OK. I am a huge fan. I turn to Carlos Gavito for a succinct quote, I play his instruction videos for classes and even - in my most deluded moments, attempt to model my dancing after him. All of which is somewhat weird as he died about the same time I started dancing, and much of his stylizing is inimitable and out of current dance fashion - some for good reason. Consider the peculiar hand positioning and also the severe lean of the partners into each other, (neither posture is recommended by chiropractors).
Yet there is something captivating and deeply inspiring about not only his dancing but his reflections on tango. He digs into the core of what makes tango so special and intriguing, putting this into words with the same precision with which he dances.
To be clear, his most memorable performances and dances were with Marcela Duran, who was an equally important part of the duo. Gavito’s dancing with other partners (at least as viewable on Youtube) is not nearly as engaging or captivating.
During the 90’s Gavito and Duran toured as headliners for with “Forever Tango”, the tango extravaganza. Check out one of their celebrated performances. It should be noted that these are dramatic presentations and tell a story and are not to be presumed to reflect social tango. Marcela gives some insight into the background of these performances in this Youtube video .

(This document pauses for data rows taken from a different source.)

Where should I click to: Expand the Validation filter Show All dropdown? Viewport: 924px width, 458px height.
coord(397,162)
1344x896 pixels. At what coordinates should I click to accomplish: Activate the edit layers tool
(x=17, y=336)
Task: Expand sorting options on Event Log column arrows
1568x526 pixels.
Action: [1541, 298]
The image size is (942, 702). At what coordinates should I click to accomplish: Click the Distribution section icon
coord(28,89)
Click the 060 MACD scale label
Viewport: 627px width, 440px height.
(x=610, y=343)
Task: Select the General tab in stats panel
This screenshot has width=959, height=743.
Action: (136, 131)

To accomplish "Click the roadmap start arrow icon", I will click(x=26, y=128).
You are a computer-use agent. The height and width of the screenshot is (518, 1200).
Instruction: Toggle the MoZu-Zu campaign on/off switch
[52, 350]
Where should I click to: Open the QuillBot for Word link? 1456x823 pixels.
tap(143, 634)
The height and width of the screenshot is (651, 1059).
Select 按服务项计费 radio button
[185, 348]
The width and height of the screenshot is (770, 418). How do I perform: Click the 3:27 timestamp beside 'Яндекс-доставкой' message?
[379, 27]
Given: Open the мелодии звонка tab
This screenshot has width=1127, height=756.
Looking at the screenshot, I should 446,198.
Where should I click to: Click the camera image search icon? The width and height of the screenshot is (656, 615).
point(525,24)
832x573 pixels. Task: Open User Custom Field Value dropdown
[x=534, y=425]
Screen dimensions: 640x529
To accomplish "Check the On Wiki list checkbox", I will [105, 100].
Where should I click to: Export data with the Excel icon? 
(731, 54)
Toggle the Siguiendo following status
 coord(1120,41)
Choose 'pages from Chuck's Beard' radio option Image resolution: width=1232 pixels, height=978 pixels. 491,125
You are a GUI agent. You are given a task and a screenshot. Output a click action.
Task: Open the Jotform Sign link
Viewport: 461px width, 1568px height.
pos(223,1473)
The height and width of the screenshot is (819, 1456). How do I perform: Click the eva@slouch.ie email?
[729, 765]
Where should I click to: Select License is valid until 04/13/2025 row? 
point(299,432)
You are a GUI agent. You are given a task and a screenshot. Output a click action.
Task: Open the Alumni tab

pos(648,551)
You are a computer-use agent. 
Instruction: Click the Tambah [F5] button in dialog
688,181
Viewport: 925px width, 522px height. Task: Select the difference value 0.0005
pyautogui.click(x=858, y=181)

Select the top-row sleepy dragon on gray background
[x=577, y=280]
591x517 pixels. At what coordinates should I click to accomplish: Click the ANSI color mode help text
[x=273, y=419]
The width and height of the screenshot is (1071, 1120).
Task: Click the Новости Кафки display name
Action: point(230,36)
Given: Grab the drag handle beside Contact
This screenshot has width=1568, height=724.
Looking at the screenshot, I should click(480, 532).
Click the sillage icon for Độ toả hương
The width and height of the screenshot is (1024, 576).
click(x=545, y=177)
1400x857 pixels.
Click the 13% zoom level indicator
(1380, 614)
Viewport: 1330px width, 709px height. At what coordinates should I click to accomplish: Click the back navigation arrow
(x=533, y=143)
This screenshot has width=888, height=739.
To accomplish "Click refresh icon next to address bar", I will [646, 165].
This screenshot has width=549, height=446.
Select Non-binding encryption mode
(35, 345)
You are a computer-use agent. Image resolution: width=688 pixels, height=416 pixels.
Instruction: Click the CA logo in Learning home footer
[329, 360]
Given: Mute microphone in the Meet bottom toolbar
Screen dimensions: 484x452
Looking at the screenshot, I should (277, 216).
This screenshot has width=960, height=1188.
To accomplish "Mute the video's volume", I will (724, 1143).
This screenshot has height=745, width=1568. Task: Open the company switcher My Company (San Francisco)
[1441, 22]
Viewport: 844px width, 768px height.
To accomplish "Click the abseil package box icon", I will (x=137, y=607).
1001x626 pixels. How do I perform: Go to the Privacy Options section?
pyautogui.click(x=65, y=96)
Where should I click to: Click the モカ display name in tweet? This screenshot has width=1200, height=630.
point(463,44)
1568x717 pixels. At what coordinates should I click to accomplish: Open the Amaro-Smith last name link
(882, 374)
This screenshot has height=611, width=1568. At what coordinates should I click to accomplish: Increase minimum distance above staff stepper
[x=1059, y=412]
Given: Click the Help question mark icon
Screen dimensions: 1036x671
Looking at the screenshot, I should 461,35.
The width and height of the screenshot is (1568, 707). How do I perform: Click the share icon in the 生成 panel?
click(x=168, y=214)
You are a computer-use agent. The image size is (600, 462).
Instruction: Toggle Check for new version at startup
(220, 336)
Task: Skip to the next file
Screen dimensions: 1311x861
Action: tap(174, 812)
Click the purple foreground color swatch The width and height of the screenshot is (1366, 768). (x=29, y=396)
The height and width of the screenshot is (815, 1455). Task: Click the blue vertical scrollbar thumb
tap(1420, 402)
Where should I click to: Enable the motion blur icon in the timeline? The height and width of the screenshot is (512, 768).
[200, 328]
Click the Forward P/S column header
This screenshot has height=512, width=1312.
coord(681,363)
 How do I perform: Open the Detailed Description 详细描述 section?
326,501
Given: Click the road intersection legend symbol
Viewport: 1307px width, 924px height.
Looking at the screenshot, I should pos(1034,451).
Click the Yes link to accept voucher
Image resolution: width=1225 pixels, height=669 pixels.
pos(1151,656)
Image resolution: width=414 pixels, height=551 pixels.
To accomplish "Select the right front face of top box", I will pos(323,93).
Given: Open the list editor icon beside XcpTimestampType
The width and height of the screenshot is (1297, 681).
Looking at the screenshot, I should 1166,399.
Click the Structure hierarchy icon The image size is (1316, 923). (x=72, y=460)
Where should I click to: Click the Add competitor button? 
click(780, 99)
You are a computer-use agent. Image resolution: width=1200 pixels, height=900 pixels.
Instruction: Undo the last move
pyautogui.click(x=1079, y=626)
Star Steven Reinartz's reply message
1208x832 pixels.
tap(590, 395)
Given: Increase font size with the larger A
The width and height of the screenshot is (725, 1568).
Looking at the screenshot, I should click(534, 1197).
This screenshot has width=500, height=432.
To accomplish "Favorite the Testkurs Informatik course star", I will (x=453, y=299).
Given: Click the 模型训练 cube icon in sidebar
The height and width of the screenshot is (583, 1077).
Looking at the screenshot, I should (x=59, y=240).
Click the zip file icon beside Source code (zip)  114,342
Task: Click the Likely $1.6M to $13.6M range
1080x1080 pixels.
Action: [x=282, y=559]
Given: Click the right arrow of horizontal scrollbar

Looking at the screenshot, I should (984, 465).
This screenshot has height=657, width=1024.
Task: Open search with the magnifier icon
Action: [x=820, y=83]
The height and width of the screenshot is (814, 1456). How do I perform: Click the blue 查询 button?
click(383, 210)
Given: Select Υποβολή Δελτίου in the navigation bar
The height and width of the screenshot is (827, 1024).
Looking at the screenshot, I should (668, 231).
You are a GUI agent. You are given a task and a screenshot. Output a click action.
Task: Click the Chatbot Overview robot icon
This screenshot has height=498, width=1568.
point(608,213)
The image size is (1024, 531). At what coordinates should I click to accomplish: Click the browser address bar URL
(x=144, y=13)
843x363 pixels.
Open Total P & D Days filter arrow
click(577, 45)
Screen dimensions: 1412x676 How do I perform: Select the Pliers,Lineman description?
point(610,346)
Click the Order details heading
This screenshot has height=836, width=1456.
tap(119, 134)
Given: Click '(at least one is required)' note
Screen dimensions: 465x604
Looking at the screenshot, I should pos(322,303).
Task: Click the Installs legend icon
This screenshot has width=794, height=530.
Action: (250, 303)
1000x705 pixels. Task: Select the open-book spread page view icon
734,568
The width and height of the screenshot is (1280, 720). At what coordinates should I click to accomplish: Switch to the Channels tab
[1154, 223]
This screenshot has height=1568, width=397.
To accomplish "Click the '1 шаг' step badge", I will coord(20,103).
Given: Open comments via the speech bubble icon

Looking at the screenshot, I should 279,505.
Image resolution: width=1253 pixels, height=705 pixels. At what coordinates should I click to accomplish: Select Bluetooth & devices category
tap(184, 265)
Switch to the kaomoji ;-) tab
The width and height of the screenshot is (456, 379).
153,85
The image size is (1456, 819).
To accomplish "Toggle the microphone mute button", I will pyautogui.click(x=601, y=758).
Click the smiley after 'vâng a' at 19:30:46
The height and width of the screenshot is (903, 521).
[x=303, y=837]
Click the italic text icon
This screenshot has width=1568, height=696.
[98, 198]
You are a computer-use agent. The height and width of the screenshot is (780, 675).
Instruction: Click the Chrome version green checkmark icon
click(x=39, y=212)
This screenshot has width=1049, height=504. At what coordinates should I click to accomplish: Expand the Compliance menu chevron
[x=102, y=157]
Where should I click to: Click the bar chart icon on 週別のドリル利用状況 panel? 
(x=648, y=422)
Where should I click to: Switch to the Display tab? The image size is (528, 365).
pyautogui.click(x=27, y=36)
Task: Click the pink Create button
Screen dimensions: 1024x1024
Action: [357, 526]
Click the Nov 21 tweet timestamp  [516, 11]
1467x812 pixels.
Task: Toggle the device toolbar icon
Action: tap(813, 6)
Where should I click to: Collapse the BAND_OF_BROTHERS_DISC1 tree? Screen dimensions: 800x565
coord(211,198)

A more traditional example of performance tango can be found here. What makes their dancing most engaging is the infusion of what Gavito refers to as “feeling”. This intensity of feeling is expressed so succinctly in their dancing and movements; Even the simplest or most basic steps are executed in such a way as to convey the impression that the step was not the important thing but rather the feeling expressed through the step. In fact, it often appears as if the step was a by-product of the emotional intensity that was brewing in the stillness a moment prior.
Then, when they could not contain the intensity anymore, they had to release it at precisely the last moment. This is achieved stylistically with precision timing in which both wait until the last nano-second before committing to the step.
Gavito celebrates this process of shaping the space between the steps as the essence of tango. “The secret of tango is in this moment of improvisation that happens between step and step. It is to make the impossible thing possible: to dance silence.”
I cannot watch Carlos Gavito and Marcela Duran dance without being reminded of my favourite piano player, from the same age, Glenn Gould who had a similar style on the keyboard. He had the remarkable ability to create a space between each note he played no matter how fast he played them. The effect is not simply the clarity but a sense of valuing of each note that is given through precision timing; We are captivated in the inexhaustible beauty of the moment.
This ultimately ties me deeper to my spiritual roots, which esteems the eternal now as the occasion in which one experiences the divine. Only when we give our total focus to the present are we transported beyond the particulars and limitations of this realm to where the physical and spiritual blend in perfection.